Lesson Plan

Lesson Plan
Grade: Date: 17/01/2026
Subject: English as a Second Language
Lesson Topic: identify and understand factual information, ideas and arguments in a range of texts
Learning Objective/s:
  • Identify specific factual details in a passage.
  • Summarise the main idea of a text in one sentence.
  • Distinguish fact from opinion and justify the distinction.
  • Analyse the structure of an argument and locate supporting evidence.
  • Answer multiple‑choice and short‑answer questions accurately within the time limit.
Materials Needed:
  • Projector or interactive whiteboard
  • Printed copies of sample texts (article, report, letter, advertisement, narrative excerpt)
  • Worksheets with fact‑finding and argument‑mapping tasks
  • Highlighters and pens
  • Past‑paper multiple‑choice question sheets
  • Answer key for teacher reference
Introduction:
Begin with a quick poll: How many of you have ever struggled to pick out the facts from a news article? Today we will build on your existing reading strategies—skimming, scanning and highlighting—to locate factual information, main ideas and arguments in different text types. By the end of the lesson you will be able to identify facts, summarise ideas, and distinguish fact from opinion in exam‑style questions.
Lesson Structure:
  1. Do‑now (5'): Students answer three rapid‑fire fact‑finding questions from a short paragraph displayed on the board.
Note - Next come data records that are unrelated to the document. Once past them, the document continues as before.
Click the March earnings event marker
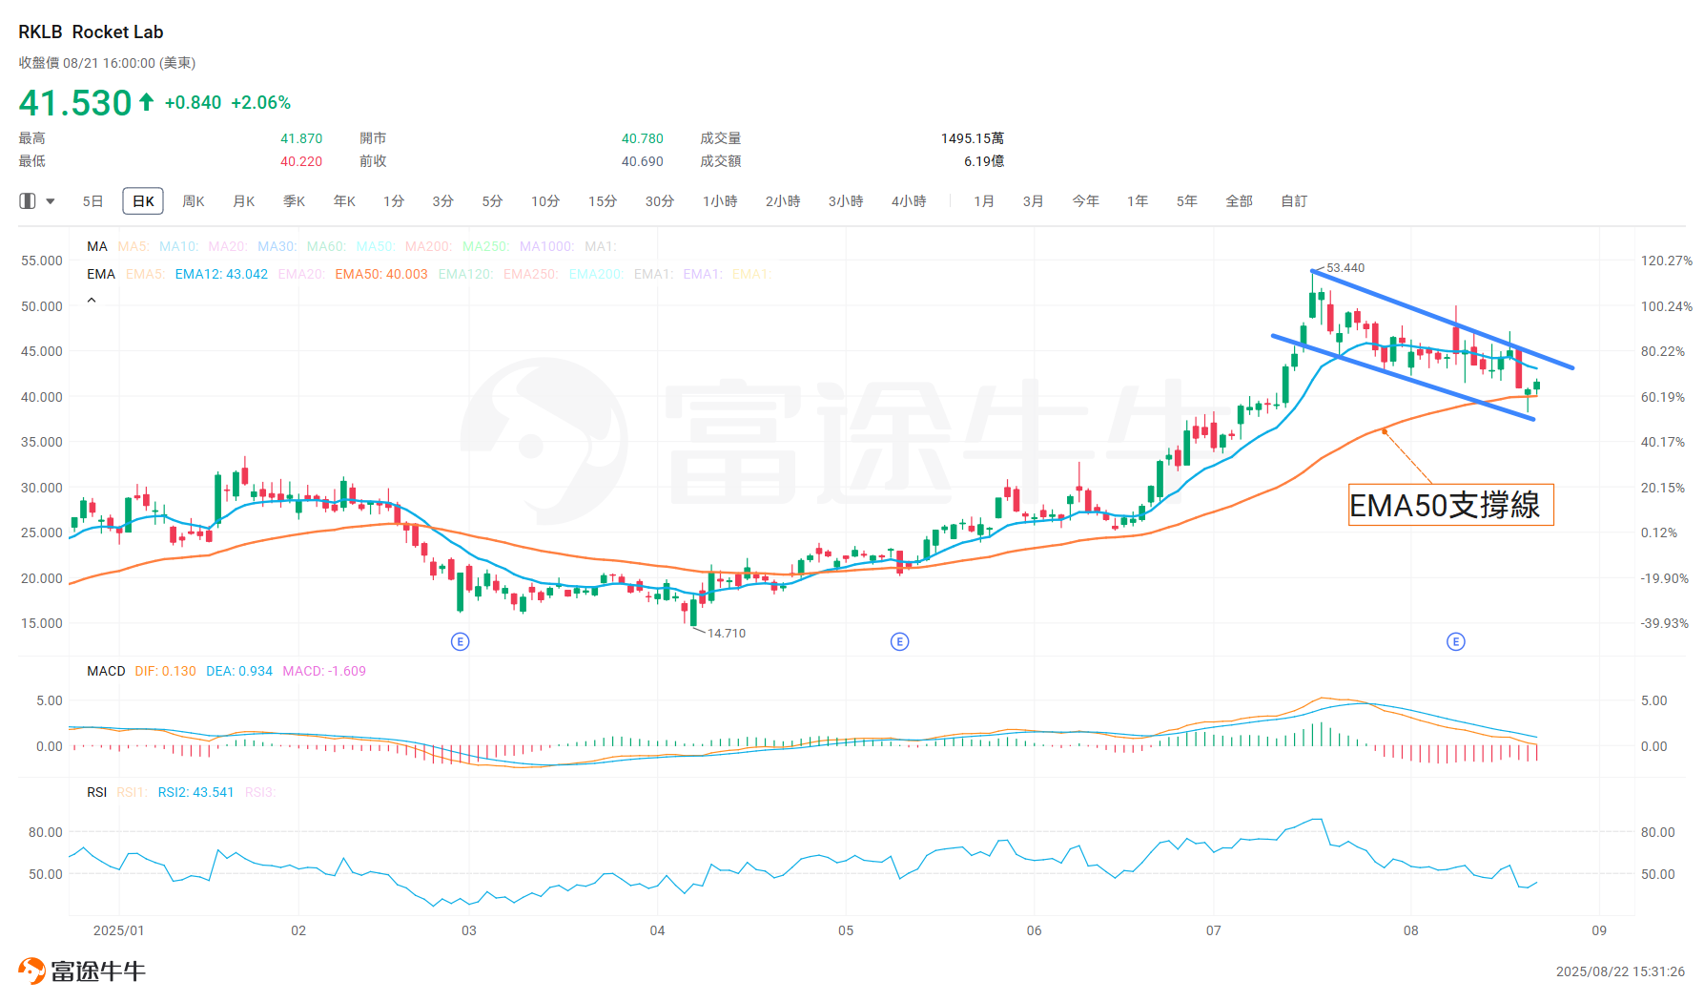Viewport: 1704px width, 1002px height. 460,641
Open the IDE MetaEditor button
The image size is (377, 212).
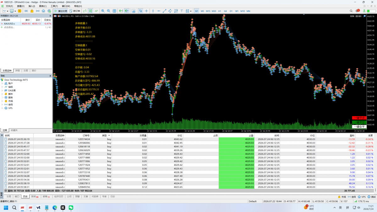coord(26,11)
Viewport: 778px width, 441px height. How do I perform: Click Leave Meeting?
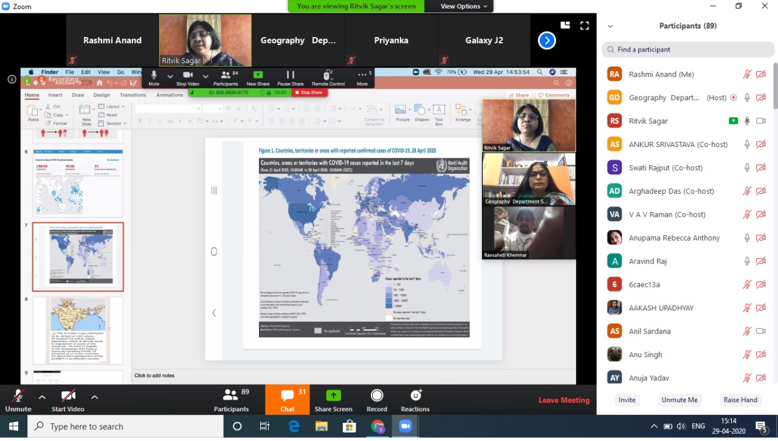[563, 400]
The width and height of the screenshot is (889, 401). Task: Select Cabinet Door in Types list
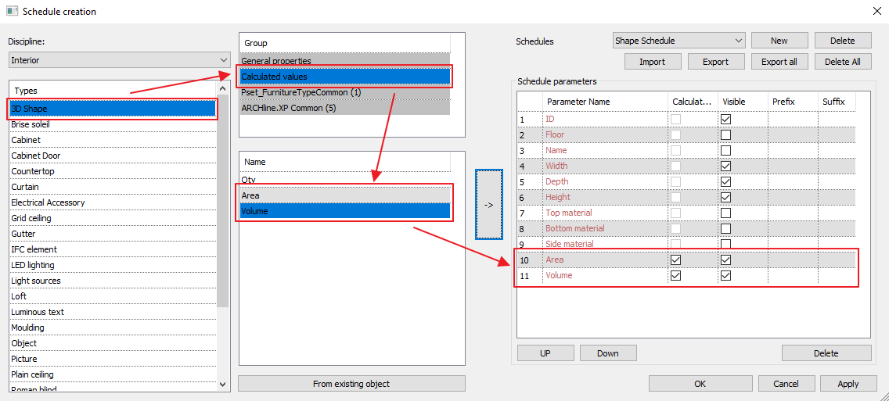[36, 156]
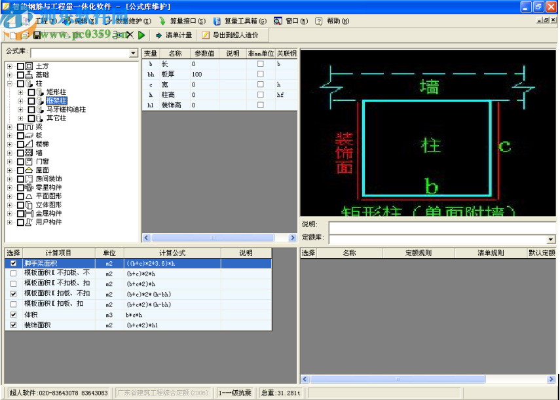This screenshot has height=400, width=560.
Task: Click the 金属构件 metal component icon
Action: coord(28,213)
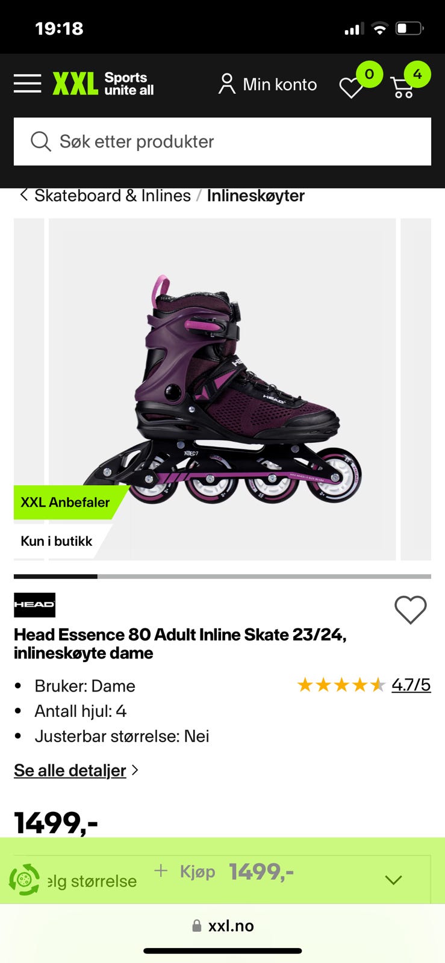Tap the inline skate product image
The width and height of the screenshot is (445, 963).
tap(222, 389)
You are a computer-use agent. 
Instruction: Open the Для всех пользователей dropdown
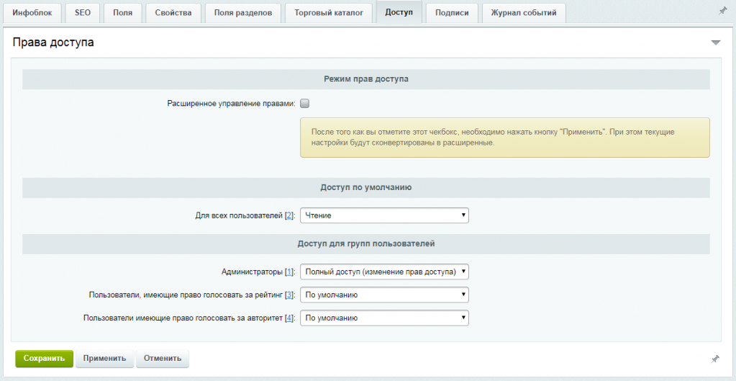(x=384, y=215)
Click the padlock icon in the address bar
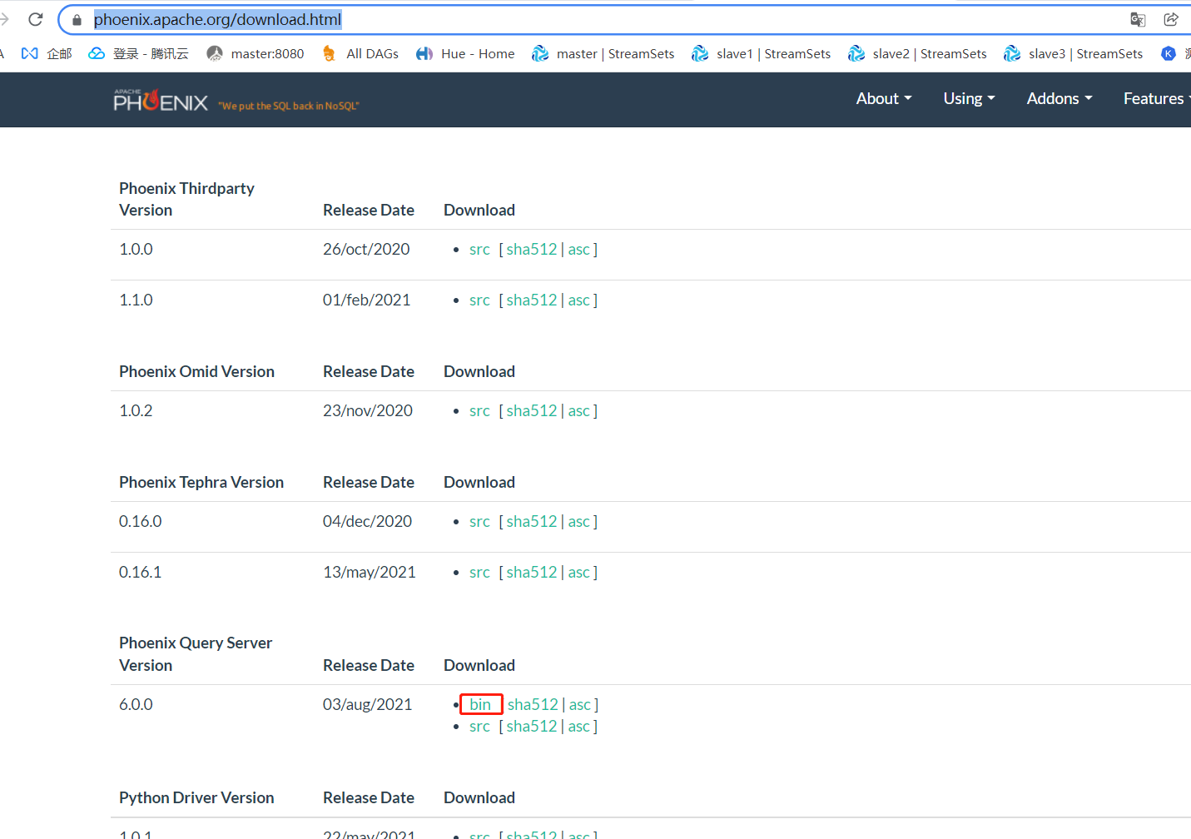Image resolution: width=1191 pixels, height=839 pixels. [x=75, y=18]
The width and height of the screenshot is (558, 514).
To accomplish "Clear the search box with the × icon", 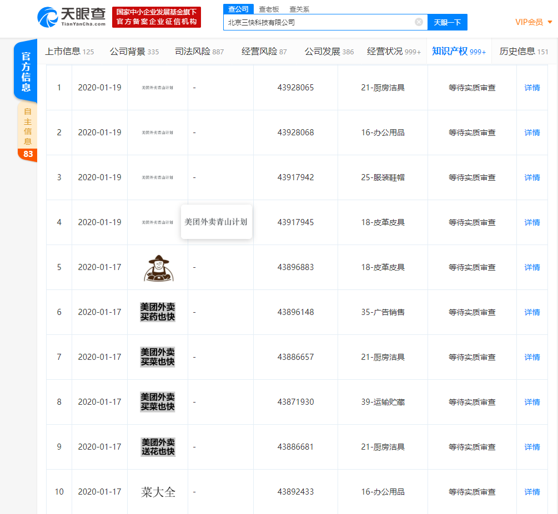I will pos(419,22).
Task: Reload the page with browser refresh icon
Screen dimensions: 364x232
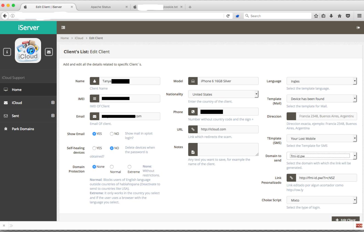Action: coord(228,16)
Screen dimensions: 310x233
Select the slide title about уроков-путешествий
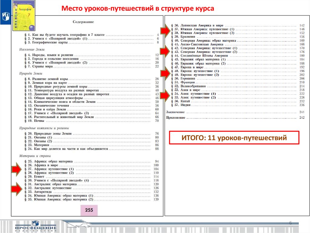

  2. Mini‑lecture (10'): Review key reading strategies (skimming, scanning, highlighting) with examples on the projector.
  3. Guided practice – Fact‑Finding Relay (12'): Teams receive a passage and race to list factual details; teacher circulates to check understanding.
  4. Argument Mapping activity (12'): Whole class analyses a persuasive article, identifies claim, supporting arguments, evidence, and creates a diagram on chart paper.
  5. Multiple‑choice practice (10'): Students complete 5 past‑paper questions individually, then compare answers in pairs using the answer key.
  6. Check for understanding (6'): Quick exit quiz on distinguishing fact vs. opinion using Kahoot or hand‑raise.
Conclusion:
To wrap up, we revisited how to locate facts, summarise main ideas and map arguments, and you demonstrated these skills in the activities today. For homework, complete the worksheet of additional multiple‑choice questions and bring a short news article to class for the next fact‑finding challenge.